» Work to be completed
Copy every line of the data below word for word, leaving out the pictures.
[Start Records for the task]
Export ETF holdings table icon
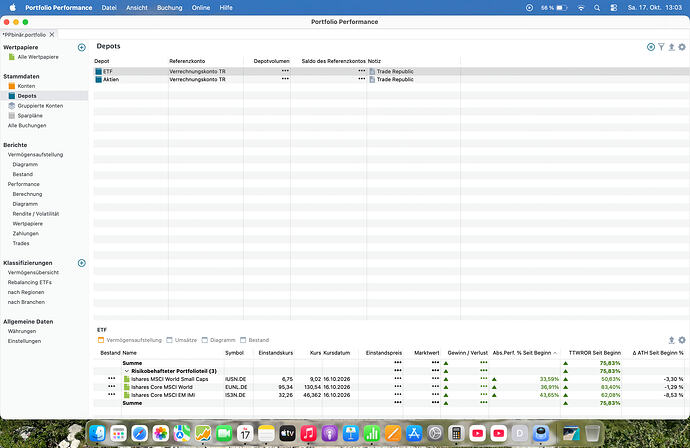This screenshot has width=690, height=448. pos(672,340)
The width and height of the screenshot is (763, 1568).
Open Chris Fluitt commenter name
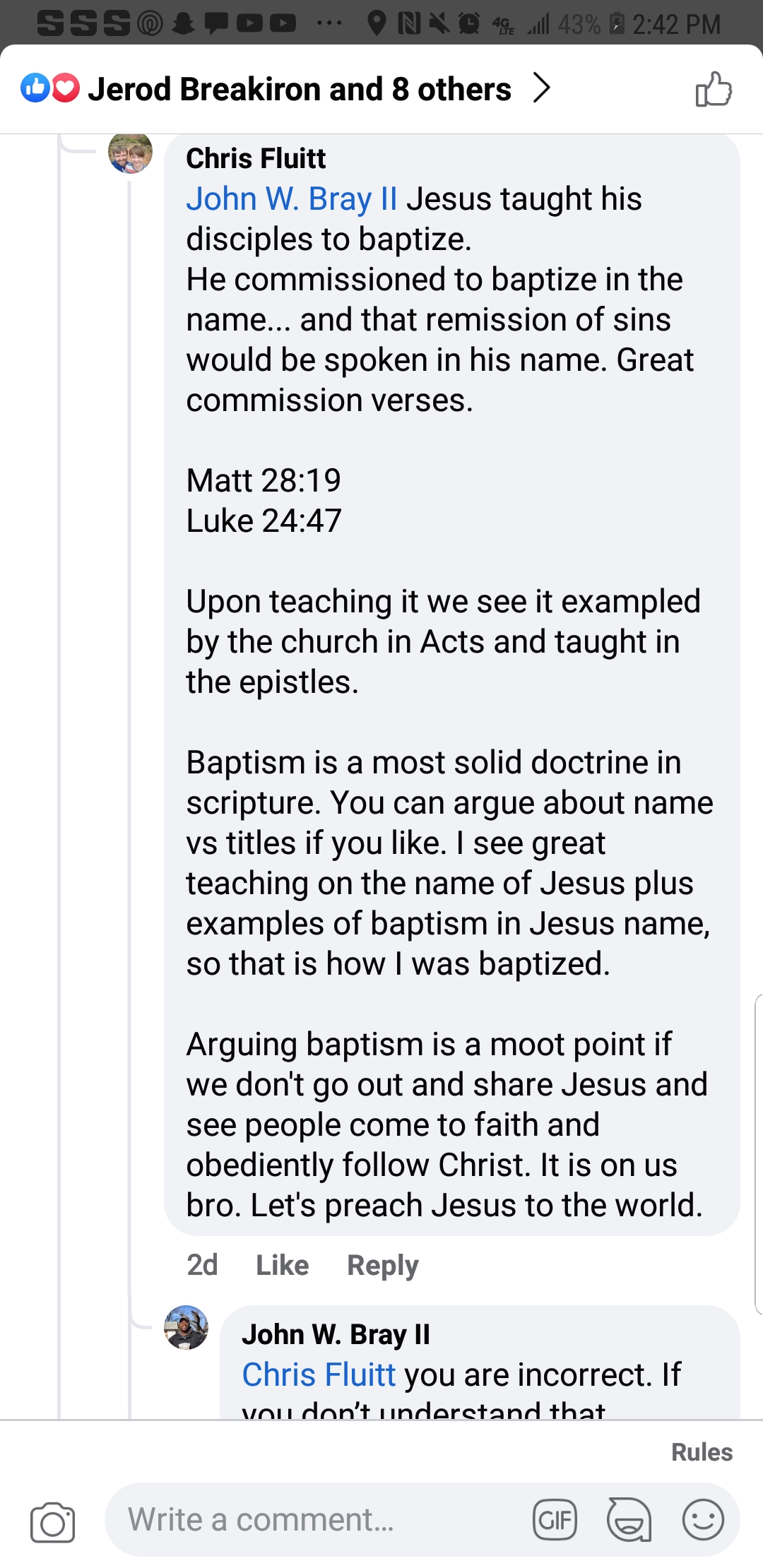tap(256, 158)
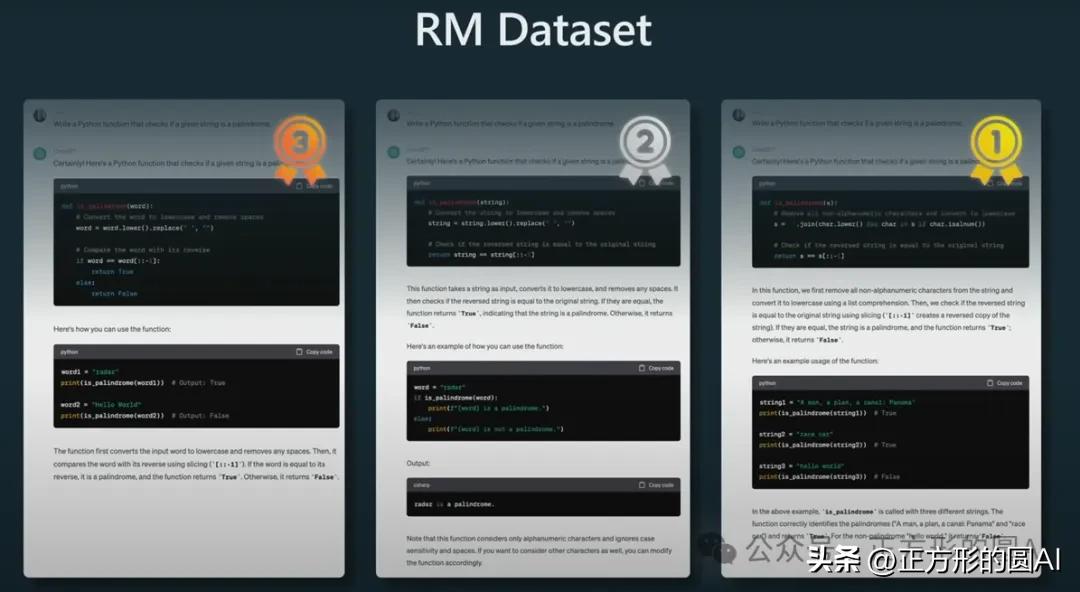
[End Records for the task]
» Answer in full
Export ETF holdings table icon
This screenshot has width=690, height=448. pos(672,340)
The width and height of the screenshot is (763, 1568).
Open Chris Fluitt commenter name
tap(256, 158)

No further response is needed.